Panel Paper: Follow the Money: An in-Depth Look at How Money Flows through the Federal Welfare System

Friday, March 9, 2018
Room 24 (Burkle Family Building at Claremont Graduate University)

*Names in bold indicate Presenter

Lauren Davis, Pardee RAND Graduate School


The policy problem is that there too little understanding of how Federal welfare programs operate as a system, how money flows through this system and who might feel like winners and losers of the system. This study will map the Federal welfare system and the flow of resources through the system. This study will also estimate the variation in distribution of resources by urbanicity, regions and demographics. The purpose of the study is to enlighten the public policy debate on where to focus Federal resources and future research on Federal welfare reform.

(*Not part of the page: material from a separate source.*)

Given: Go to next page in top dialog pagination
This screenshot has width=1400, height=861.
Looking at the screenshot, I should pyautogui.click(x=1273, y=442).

The poor require core resources to live and eventually move out of poverty. These basic needs include physical and mental health care, housing, utilities, food, water, clothing, education, jobs, transportation and childcare. The poor need different amounts of these items at different times in their life cycle. Understanding how the disparate welfare programs come together to form a social safety net for the poor will help elucidate new information about this complex system. There is need to understand where the system as a whole is currently meeting or underserving the needs of the poor.

Not surprisingly, these individual welfare programs vary in organizational structure, financial vehicle (e.g. block grants), and state policies. The flow of money and resources within the system varies based on the differences in the structure of each of the welfare programs. The variations of factors within each welfare program may impact the quantity or quality of necessary resources based on household and individual’s region, urbanicity, and demographics.

Research Questions

  1. How do tax dollars earmarked for Federal welfare programs flow through the welfare system?
  2. How does the distribution of Federal aid differ by urbanicity, regions and demographics?


This is a descriptive study. To answer the first research question, I will conduct a literature review of the relevant literature and conduct informal interviews with experts in US welfare. To answer the second research question, I will utilize primary Census data such as the SIPP dataset to understand the variation in receipt of Federal aid.